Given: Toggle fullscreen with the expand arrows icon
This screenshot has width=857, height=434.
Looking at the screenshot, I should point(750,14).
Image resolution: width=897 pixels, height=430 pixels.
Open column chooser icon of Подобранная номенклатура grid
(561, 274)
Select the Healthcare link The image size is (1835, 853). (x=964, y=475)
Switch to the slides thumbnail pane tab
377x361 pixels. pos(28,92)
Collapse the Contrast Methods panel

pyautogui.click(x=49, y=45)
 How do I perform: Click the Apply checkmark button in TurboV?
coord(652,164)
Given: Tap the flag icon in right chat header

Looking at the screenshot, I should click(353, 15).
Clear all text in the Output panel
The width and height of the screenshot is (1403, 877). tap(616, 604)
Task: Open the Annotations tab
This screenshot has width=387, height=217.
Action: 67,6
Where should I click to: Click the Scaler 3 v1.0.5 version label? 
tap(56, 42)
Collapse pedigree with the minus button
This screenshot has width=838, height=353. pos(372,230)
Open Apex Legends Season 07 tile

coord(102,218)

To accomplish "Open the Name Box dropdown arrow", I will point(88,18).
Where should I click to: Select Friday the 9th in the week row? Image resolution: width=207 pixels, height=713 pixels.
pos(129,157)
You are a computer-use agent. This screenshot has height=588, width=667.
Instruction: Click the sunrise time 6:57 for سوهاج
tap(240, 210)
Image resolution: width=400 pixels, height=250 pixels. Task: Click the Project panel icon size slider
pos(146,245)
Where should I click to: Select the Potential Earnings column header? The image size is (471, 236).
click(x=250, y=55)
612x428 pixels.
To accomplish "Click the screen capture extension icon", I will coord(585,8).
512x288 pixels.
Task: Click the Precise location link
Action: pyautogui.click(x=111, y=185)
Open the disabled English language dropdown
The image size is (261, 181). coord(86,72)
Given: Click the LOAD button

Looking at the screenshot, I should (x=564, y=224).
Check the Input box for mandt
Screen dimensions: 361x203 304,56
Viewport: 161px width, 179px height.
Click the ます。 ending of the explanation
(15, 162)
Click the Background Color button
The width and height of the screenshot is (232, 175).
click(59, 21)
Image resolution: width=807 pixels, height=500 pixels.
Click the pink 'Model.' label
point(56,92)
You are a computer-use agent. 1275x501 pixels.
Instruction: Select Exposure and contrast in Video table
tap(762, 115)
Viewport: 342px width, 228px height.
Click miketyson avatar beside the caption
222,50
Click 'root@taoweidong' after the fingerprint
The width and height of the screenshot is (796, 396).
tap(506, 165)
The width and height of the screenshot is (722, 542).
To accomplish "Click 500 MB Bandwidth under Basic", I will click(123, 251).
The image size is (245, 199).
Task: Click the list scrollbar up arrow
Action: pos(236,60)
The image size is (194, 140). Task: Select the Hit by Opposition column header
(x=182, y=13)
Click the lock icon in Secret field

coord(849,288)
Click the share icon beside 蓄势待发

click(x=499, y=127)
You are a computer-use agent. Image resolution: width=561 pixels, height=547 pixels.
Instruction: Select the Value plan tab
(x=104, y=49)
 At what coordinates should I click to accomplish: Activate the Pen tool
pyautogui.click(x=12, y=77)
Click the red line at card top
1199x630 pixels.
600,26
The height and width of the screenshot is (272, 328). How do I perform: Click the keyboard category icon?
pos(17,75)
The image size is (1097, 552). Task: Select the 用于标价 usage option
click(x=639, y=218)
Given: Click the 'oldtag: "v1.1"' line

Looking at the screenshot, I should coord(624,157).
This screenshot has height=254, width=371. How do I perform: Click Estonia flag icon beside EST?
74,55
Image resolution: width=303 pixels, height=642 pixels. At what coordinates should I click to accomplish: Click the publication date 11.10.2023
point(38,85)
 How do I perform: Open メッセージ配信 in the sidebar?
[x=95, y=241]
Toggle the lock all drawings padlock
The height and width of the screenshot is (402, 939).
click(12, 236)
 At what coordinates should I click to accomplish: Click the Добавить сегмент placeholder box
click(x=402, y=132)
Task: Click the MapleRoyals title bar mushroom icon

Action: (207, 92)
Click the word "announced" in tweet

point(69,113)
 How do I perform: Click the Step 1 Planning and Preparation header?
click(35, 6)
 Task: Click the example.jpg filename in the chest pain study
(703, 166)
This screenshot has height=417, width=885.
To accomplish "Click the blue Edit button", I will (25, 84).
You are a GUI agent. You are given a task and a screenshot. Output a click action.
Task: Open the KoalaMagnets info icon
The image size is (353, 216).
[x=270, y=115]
########################################
● Description of the task
Could you retype the whole listing above without altering a word?

● Answer to this problem
Given: Toggle fullscreen with the expand arrows icon
This screenshot has width=857, height=434.
Looking at the screenshot, I should point(750,14).
Image resolution: width=897 pixels, height=430 pixels.
Open column chooser icon of Подобранная номенклатура grid
(561, 274)
Select the Healthcare link The image size is (1835, 853). (x=964, y=475)
Switch to the slides thumbnail pane tab
377x361 pixels. pos(28,92)
Collapse the Contrast Methods panel

pyautogui.click(x=49, y=45)
 How do I perform: Click the Apply checkmark button in TurboV?
coord(652,164)
Given: Tap the flag icon in right chat header

Looking at the screenshot, I should click(353, 15).
Clear all text in the Output panel
The width and height of the screenshot is (1403, 877). tap(616, 604)
Task: Open the Annotations tab
This screenshot has width=387, height=217.
Action: 67,6
Where should I click to: Click the Scaler 3 v1.0.5 version label? 
tap(56, 42)
Collapse pedigree with the minus button
This screenshot has width=838, height=353. pos(372,230)
Open Apex Legends Season 07 tile

coord(102,218)

To accomplish "Open the Name Box dropdown arrow", I will point(88,18).
Where should I click to: Select Friday the 9th in the week row? Image resolution: width=207 pixels, height=713 pixels.
pos(129,157)
You are a computer-use agent. This screenshot has height=588, width=667.
Instruction: Click the sunrise time 6:57 for سوهاج
tap(240, 210)
Image resolution: width=400 pixels, height=250 pixels. Task: Click the Project panel icon size slider
pos(146,245)
Where should I click to: Select the Potential Earnings column header? The image size is (471, 236).
click(x=250, y=55)
612x428 pixels.
To accomplish "Click the screen capture extension icon", I will coord(585,8).
512x288 pixels.
Task: Click the Precise location link
Action: pyautogui.click(x=111, y=185)
Open the disabled English language dropdown
The image size is (261, 181). coord(86,72)
Given: Click the LOAD button

Looking at the screenshot, I should (x=564, y=224).
Check the Input box for mandt
Screen dimensions: 361x203 304,56
Viewport: 161px width, 179px height.
Click the ます。 ending of the explanation
(15, 162)
Click the Background Color button
The width and height of the screenshot is (232, 175).
click(59, 21)
Image resolution: width=807 pixels, height=500 pixels.
Click the pink 'Model.' label
point(56,92)
You are a computer-use agent. 1275x501 pixels.
Instruction: Select Exposure and contrast in Video table
tap(762, 115)
Viewport: 342px width, 228px height.
Click miketyson avatar beside the caption
222,50
Click 'root@taoweidong' after the fingerprint
The width and height of the screenshot is (796, 396).
tap(506, 165)
The width and height of the screenshot is (722, 542).
To accomplish "Click 500 MB Bandwidth under Basic", I will click(123, 251).
The image size is (245, 199).
Task: Click the list scrollbar up arrow
Action: pos(236,60)
The image size is (194, 140). Task: Select the Hit by Opposition column header
(x=182, y=13)
Click the lock icon in Secret field

coord(849,288)
Click the share icon beside 蓄势待发

click(x=499, y=127)
You are a computer-use agent. Image resolution: width=561 pixels, height=547 pixels.
Instruction: Select the Value plan tab
(x=104, y=49)
 At what coordinates should I click to accomplish: Activate the Pen tool
pyautogui.click(x=12, y=77)
Click the red line at card top
1199x630 pixels.
600,26
The height and width of the screenshot is (272, 328). How do I perform: Click the keyboard category icon?
pos(17,75)
The image size is (1097, 552). Task: Select the 用于标价 usage option
click(x=639, y=218)
Given: Click the 'oldtag: "v1.1"' line

Looking at the screenshot, I should coord(624,157).
This screenshot has height=254, width=371. How do I perform: Click Estonia flag icon beside EST?
74,55
Image resolution: width=303 pixels, height=642 pixels. At what coordinates should I click to accomplish: Click the publication date 11.10.2023
point(38,85)
 How do I perform: Open メッセージ配信 in the sidebar?
[x=95, y=241]
Toggle the lock all drawings padlock
The height and width of the screenshot is (402, 939).
click(12, 236)
 At what coordinates should I click to accomplish: Click the Добавить сегмент placeholder box
click(x=402, y=132)
Task: Click the MapleRoyals title bar mushroom icon

Action: (207, 92)
Click the word "announced" in tweet

point(69,113)
 How do I perform: Click the Step 1 Planning and Preparation header?
click(35, 6)
 Task: Click the example.jpg filename in the chest pain study
(703, 166)
This screenshot has height=417, width=885.
To accomplish "Click the blue Edit button", I will (25, 84).
You are a GUI agent. You are given a task and a screenshot. Output a click action.
Task: Open the KoalaMagnets info icon
The image size is (353, 216).
[x=270, y=115]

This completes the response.